In the early 2000s, the Hall of Fame committee extended an invitation to one of these players to attend the museum’s annual induction ceremony. Myron “Mex” Johnson played shortstop with the Kansas City Monarchs and later the Satchel Paige All Stars. He was too ill to attend the ceremony, but his niece asked if she could attend in his place.

“Her history is what’s important.”

Johnson’s niece, Carlotta Walls LaNier, like her uncle, was born in Little Rock, Ark. Along with eight other African Americans, she was among the first black students to attend classes at the formerly segregated Little Rock Central High School. The group, known as the Little Rock Nine, was later awarded the Congressional Gold Medal.

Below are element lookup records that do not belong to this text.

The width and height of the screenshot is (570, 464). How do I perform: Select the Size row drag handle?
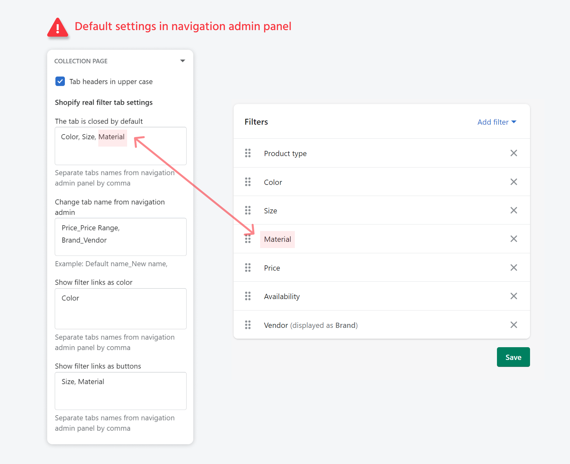pyautogui.click(x=248, y=210)
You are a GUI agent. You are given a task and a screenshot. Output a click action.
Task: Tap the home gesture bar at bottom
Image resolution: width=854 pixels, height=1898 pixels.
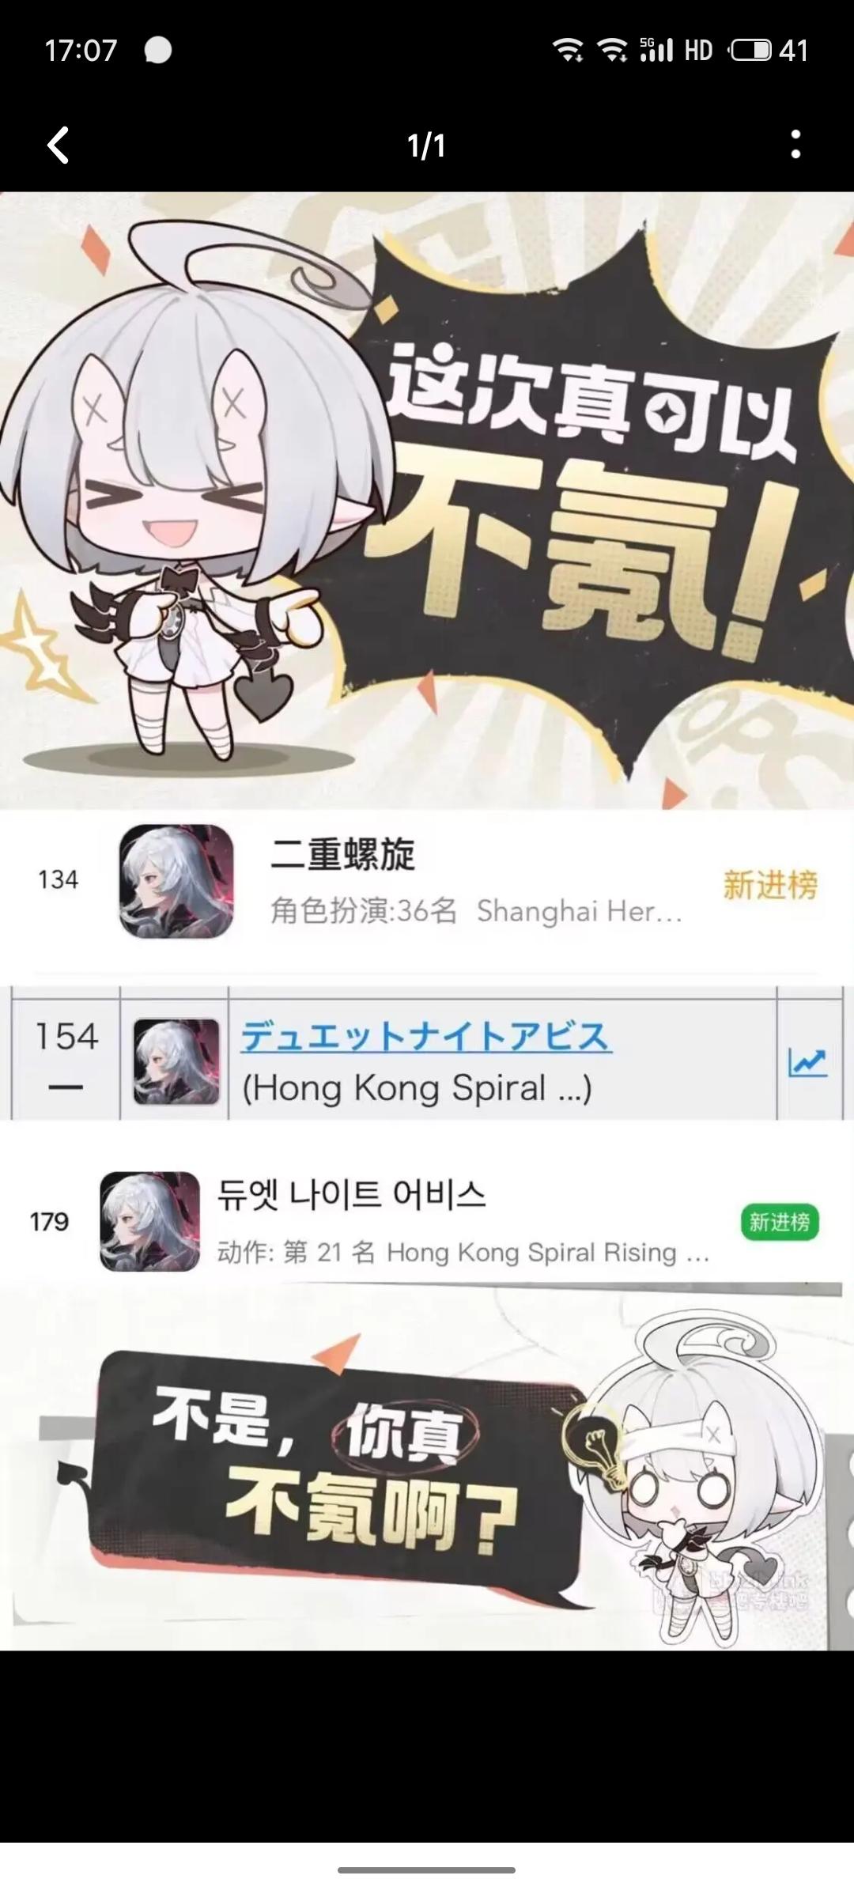(x=427, y=1870)
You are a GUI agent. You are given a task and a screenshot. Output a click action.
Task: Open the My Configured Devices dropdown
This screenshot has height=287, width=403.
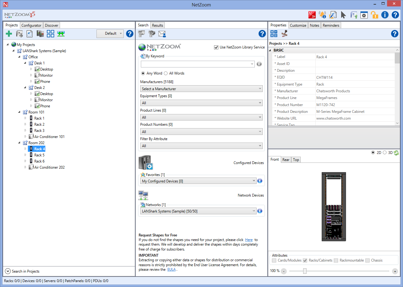[x=198, y=181]
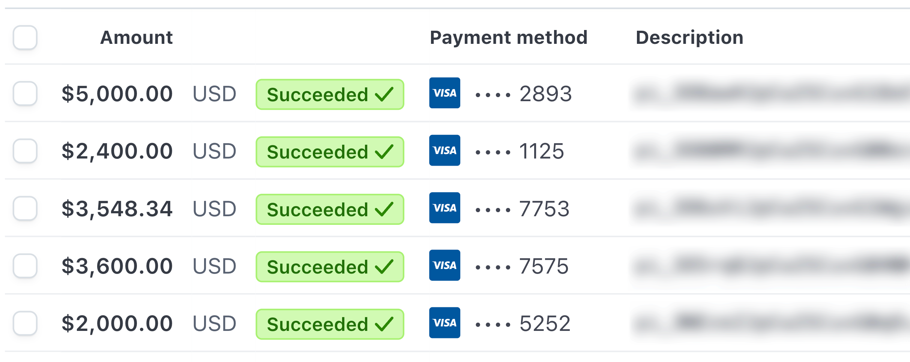Click Succeeded badge on $5,000.00 payment
910x362 pixels.
[330, 94]
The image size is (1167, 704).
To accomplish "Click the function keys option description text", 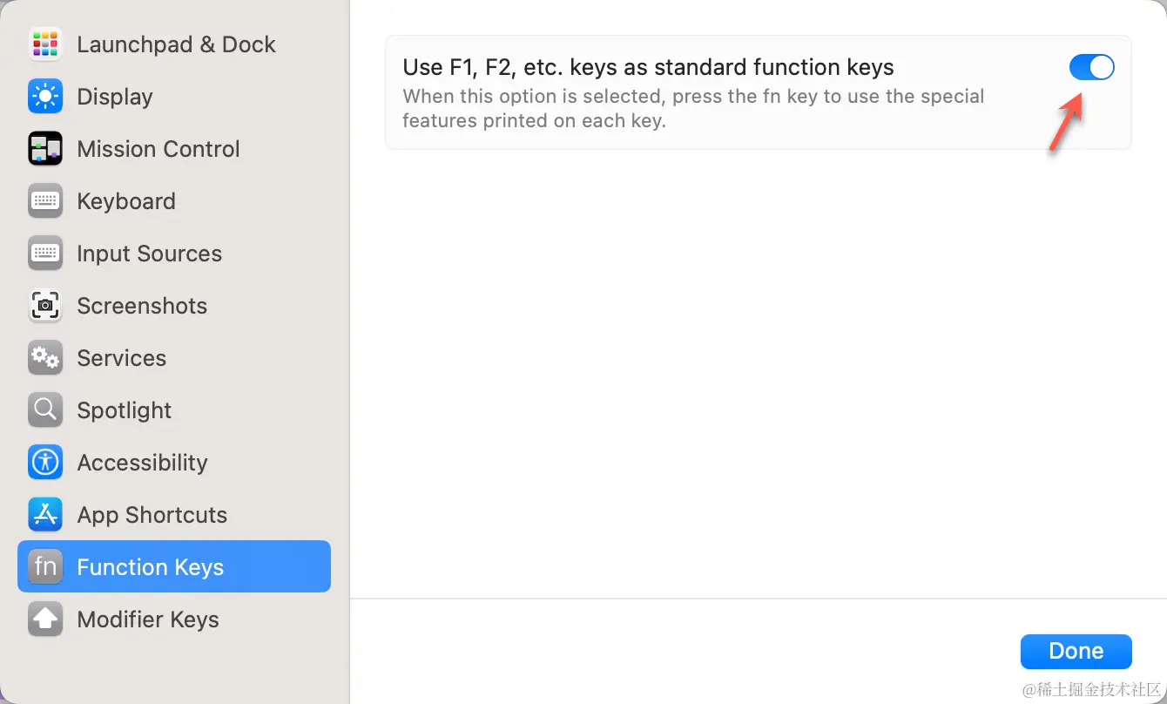I will tap(693, 108).
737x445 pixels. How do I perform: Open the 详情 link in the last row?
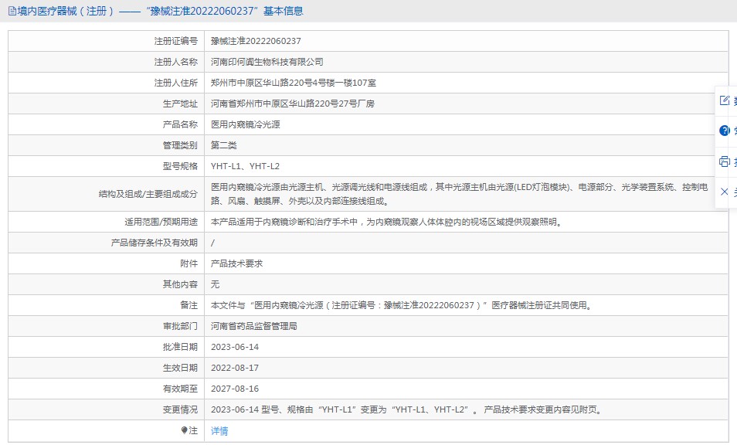pyautogui.click(x=219, y=431)
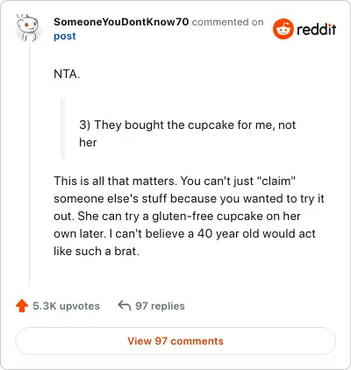Click the "like such a brat." line
The height and width of the screenshot is (370, 351).
pyautogui.click(x=97, y=252)
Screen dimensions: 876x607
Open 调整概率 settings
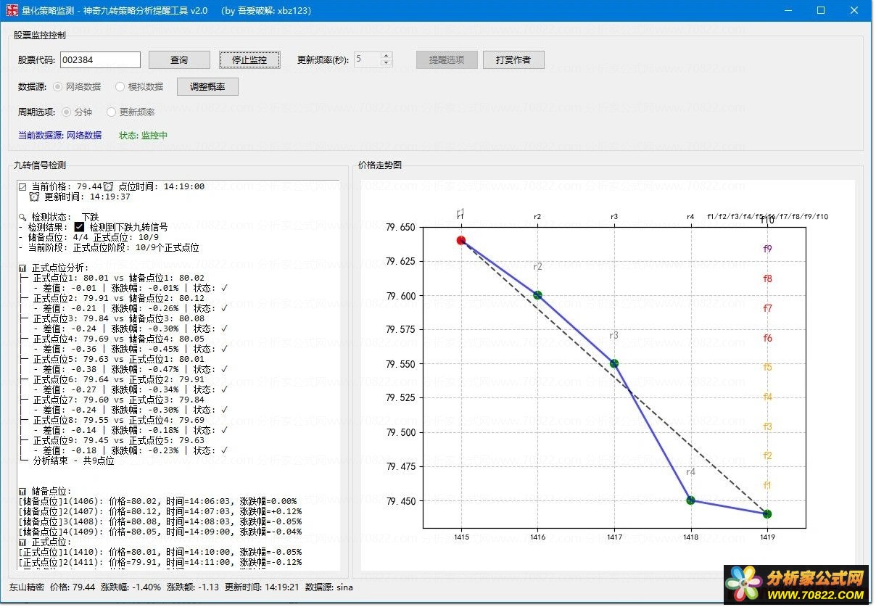coord(207,86)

During her speech at the ceremony honouring her uncle, Walls LaNier spoke about the impression the people of Saskatchewan made not only on her uncle, but on his family.

“She was so taken with her uncle’s experience in Saskatchewan and hearing about it,” explained Jane. “She was able to bring out what happened to her uncle and to these other baseball players that came up to Saskatchewan and were treated so royally and it had such an impact on everybody and her. That, along with what was going on in the States, it had such an affect on her. That was really a fantastic thing.”

The heart of Saskatchewan’s baseball history lies in what it tells about our past. Through Dave Shury’s dream and Jane Shury’s support, commitment and love to see it through, this shared past will be preserved for generations to come.